Have Data Explorer Show number of results?


(Jay Pfaffman) #1

Data explorer returns only a certain number (500?) of items in the web interface. Too see them all you need to download them and look at them some other way (i.e., download a csv and open it in a spreadsheet).

It would be nice if it were easy to know how many items had been returned. What I’ve done in the past is to generate a second query that just did the count, which I find rather painful.

Feature Request

When the query is completed, would it be easy to pull out the number of results and print it next to (or below) the query completion time?

image


(Sam Saffron) #2

Sure, we should do something here @rishabhn

When you run a query it should show Query completed in 12.7 ms, 102 results

IF we are truncating due to our enforced limit eg try SELECT id, raw from posts on meta. we should say Query completed in 12.7 ms, partial results, top 500 returned … something like that.


(Jay Pfaffman) #4

That’s an improvement, but the specific problem I’m trying to solve is that if there are more than 500,the only way to find out how many there are is to write another query or download the data set to a CSV and count the rows (and subtract one).

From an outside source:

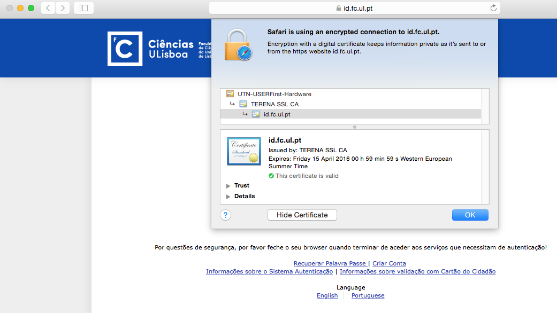Select id.fc.ul.pt certificate in chain

point(277,114)
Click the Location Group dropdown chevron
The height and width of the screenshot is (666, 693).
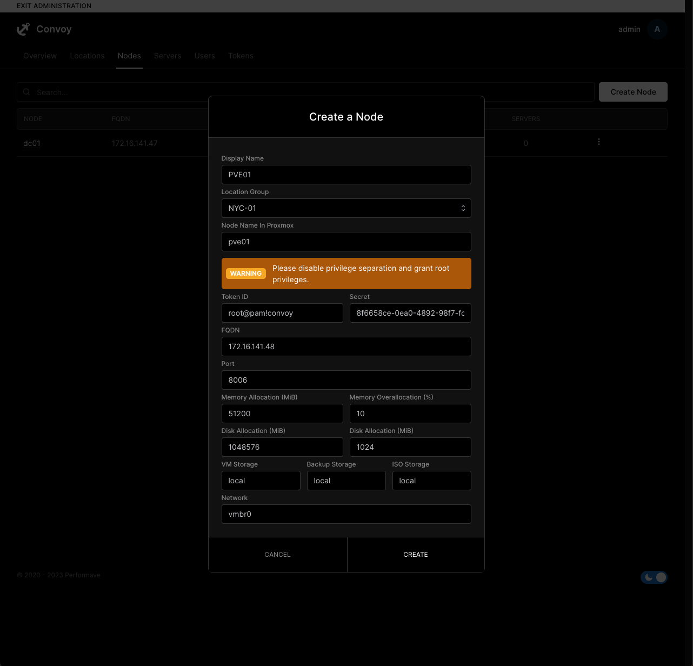463,208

I’m not sure what the solution there would be.


(Mittineague) #5

I think what you are wanting is a SELECT COUNT() query.

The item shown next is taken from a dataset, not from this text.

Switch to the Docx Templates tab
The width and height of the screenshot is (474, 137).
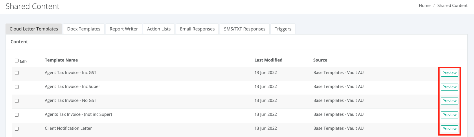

I think for many queries it could be a matter of simply replacing the main SELECT fields with COUNT. But I don’t know if it would get messy with queries that had aggregates and GROUP BYs.

IMHO, a type of “results were limited to 500” would be good enough and would indicate that a separate COUNT query might be needed.

I quite often put together COUNT queries when I work up a query so I won’t be taken by surprise by a long running query. eg. from this table with mega rows join another table with mega rows join yet another table with mega rows …

In fact, I would recommend running heavy queries on a copy of the live database to avoid having the forum hang while the query runs.


(Jay Pfaffman) #6

That’s what I want, but the only way that I know to do that is to create a whole separate query that does the SELECT COUNT. So I’d need to create a query for (e.g., “closed topics” and “closed topics count”).


(Jeff Atwood) #7

Just so you know, this is quite standard in SQL databases. You generally don’t get a count unless you explicitly ask for it, because counting “all the results” can be more expensive than getting the first {x} records.

We’re not secretly withholding information that we regularly get back from the database, because we’re jerks :wink:


(Kane York) #8

I think a button for “Wrap the query with count() and get the result” might be viable.

WITH query AS (
#{sql}
) SELECT COUNT(*) FROM query
-- do not include LIMIT clause inside `sql`

(Jay Pfaffman) #9

That’s brilliant! That might be a PR that I could pull off (though there is a fairly long list of things that I need to submit).


(Mittineague) #10

Would this in effect be running the query twice? Once to get the row count without the built-in resource use safety measures, and then again with the limit.

EDIT
AFAIK, though the Data Explorer plugin has a built in LIMIT, it does not have an OFFSET.

I think if there was some way to return the 500 result rows in “batches” - maybe with a OFFSET or a “not included in prior results” condition? - it would be safer. TBH, I’m thinking the better way would be to simply show a type of “LIMIT met, if you want more do it from the CLI” message where the admin could do a SELECT into an outfile query.


(Mittineague) #11

This looks promising

PostgreSQL: Documentation: 9.1: Value Expressions

the window function is able to scan all the rows that would be part of the current row’s group according to the grouping specification

EDIT
I just had a brief play on my localhost as a POC

SELECT users.username 
 , COUNT(users.username) OVER ()  
FROM users 
WHERE users.id > 4 
LIMIT 5

over-count


(Rishabh Nambiar) #12

For a first phase, the result limit has been updated from 250 to 1000 and number of results is displayed via:

When the limit is reached, the UI indicates that only partial results are shown:


When the limit is not reached, the exact number of results is shown:


(Rishabh Nambiar) #13

Thanks for that tip, OVER() is a pretty cool function!
It works awesome but hiding the count column with the same identical values for every row was somewhat complicated.